Until recently, if you needed an ultrasound scan, it meant a trip to a hospital or a specialist’s office with an expensive, stand-alone machine. That’s changing, thanks to a new device called the Butterfly iQ—a $2,000 smartphone-connected imager that puts the ultrasound right into doctors’ hands. Approved by the FDA in October 2017 for 13 clinical applications (including obstetric, lung, and cardiac imaging), the device’s pioneering ultrasound-on-a-chip technology was developed by Dr. Jonathan M. Rothberg, who sequenced the first individual human genome and invented the low-cost Ion Torrent DNA sequencer (which was acquired by Life Technologies for $725 million in 2010). He spent five years developing the Butterfly scanner, which started shipping to physicians and hospitals last fall. Here’s how this portable scanner could transform healthcare.
A cost-saving chip
Traditional ultrasound machines use fragile and expensive piezo crystals to create body-penetrating ultrasonic waves. Butterfly iQ replaces these crystals with a single silicon chip, drastically lowering the device’s cost and eliminating the need for any hardware other than a smartphone. Its $2,000 price tag (versus $10,000 for traditional machines) puts the device within reach of smaller medical practices, health clinics, and first responders. It could help patients, too, by saving them a hospital visit.

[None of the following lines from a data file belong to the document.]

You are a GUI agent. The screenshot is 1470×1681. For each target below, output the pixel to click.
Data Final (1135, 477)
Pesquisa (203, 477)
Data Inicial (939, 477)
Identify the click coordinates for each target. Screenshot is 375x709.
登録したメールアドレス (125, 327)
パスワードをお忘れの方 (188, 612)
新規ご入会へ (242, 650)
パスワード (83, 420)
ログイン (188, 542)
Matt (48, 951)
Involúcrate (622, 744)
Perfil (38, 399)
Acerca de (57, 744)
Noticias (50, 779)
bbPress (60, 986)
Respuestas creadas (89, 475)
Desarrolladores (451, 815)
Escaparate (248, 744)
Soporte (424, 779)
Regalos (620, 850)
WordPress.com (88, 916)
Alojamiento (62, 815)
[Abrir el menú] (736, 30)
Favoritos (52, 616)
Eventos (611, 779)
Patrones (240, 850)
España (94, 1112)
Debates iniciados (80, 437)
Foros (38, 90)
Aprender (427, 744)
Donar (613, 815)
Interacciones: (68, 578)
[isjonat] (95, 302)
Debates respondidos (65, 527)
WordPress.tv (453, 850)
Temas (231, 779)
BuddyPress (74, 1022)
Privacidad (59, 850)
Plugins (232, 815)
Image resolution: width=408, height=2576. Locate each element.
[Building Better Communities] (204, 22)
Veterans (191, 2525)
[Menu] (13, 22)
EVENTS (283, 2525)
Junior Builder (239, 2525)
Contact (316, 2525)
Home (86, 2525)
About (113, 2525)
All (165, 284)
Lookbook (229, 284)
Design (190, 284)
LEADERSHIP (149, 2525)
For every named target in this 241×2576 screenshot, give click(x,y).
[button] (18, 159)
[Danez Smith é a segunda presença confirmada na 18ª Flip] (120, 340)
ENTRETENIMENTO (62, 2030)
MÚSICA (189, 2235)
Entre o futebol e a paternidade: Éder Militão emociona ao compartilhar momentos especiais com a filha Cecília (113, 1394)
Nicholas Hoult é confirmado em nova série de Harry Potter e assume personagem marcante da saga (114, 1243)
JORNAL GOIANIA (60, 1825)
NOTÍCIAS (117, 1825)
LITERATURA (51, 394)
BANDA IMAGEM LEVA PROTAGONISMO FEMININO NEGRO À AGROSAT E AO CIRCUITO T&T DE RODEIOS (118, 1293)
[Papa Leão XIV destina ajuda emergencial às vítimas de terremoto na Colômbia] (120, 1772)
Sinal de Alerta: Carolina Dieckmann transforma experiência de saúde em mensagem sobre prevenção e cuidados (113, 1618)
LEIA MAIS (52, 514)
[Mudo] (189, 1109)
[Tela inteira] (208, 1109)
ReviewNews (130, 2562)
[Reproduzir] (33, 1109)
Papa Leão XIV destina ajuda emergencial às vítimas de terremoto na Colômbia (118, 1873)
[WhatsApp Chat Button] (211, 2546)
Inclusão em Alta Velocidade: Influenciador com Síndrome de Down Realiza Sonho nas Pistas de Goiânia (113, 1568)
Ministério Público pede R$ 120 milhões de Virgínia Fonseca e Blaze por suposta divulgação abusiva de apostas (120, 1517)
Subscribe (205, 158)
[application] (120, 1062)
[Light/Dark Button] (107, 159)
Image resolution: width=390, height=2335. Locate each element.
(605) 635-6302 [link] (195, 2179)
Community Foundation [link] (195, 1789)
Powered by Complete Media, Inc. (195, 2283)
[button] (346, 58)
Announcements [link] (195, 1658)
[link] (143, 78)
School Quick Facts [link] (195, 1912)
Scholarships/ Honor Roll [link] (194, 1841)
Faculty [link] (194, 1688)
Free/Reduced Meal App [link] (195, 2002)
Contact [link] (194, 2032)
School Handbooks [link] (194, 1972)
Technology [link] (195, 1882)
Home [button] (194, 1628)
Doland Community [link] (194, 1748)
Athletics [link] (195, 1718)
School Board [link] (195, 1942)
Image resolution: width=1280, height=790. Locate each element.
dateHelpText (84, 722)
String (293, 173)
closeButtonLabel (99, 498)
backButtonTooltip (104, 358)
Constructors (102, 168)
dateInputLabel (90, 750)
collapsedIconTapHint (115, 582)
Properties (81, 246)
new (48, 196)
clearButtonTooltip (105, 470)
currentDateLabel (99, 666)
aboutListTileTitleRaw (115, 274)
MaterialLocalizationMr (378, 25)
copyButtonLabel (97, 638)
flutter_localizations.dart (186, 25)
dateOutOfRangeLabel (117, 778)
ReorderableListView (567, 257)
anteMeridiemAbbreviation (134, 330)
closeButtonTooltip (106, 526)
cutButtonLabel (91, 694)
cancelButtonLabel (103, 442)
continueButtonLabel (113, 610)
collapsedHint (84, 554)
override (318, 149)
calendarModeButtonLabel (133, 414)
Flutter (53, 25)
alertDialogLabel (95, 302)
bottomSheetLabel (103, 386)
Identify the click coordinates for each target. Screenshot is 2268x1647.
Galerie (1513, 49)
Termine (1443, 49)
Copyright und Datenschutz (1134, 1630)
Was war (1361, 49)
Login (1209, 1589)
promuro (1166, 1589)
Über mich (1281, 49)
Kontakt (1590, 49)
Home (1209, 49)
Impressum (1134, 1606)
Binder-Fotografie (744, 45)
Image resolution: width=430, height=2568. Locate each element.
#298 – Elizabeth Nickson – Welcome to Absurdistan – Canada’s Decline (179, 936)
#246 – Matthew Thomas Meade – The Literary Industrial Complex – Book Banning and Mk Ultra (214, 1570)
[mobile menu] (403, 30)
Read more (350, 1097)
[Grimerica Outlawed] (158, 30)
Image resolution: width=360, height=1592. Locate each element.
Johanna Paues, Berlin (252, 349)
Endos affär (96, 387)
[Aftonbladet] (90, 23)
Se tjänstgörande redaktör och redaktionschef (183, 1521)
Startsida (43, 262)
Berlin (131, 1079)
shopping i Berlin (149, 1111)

The Butterfly iQ app (currently available for Apple’s iOS) lets users store and share scans over a Wi-Fi or cellular connection. That means experts can remotely review images or even guide users through scanning, allowing clinics without an on-staff specialist to offer ultrasounds. The device is currently only approved for sale in the U.S., but has been used to train healthcare workers in Tanzania, Uganda, and Kenya. Butterfly is seeking global regulatory approvals, a potential boon for the two-thirds of the world that currently has no access to medical imaging.
Traditional ultrasounds are difficult to capture, in part because doctors have to use different probes (with varying ultrasonic waves) for different body parts. Butterfly’s semiconductor technology can emulate all three wave patterns in one probe, and the app includes presets that are tuned to the depth and size of specific body parts, like the heart or bladder. The app also uses AI to tell users if they’re getting good quality images, making the device almost as easy to use as a stethoscope–and soon, perhaps, almost as ubiquitous.
1. A single silicon chip creates ultrasonic waves that can penetrate through the body.
2. Presettings in the device guide the user to position the scanner to get a full image.
3. Smartphone connectivity allows users to share images through the HIPAA–approved Butterfly iQ app.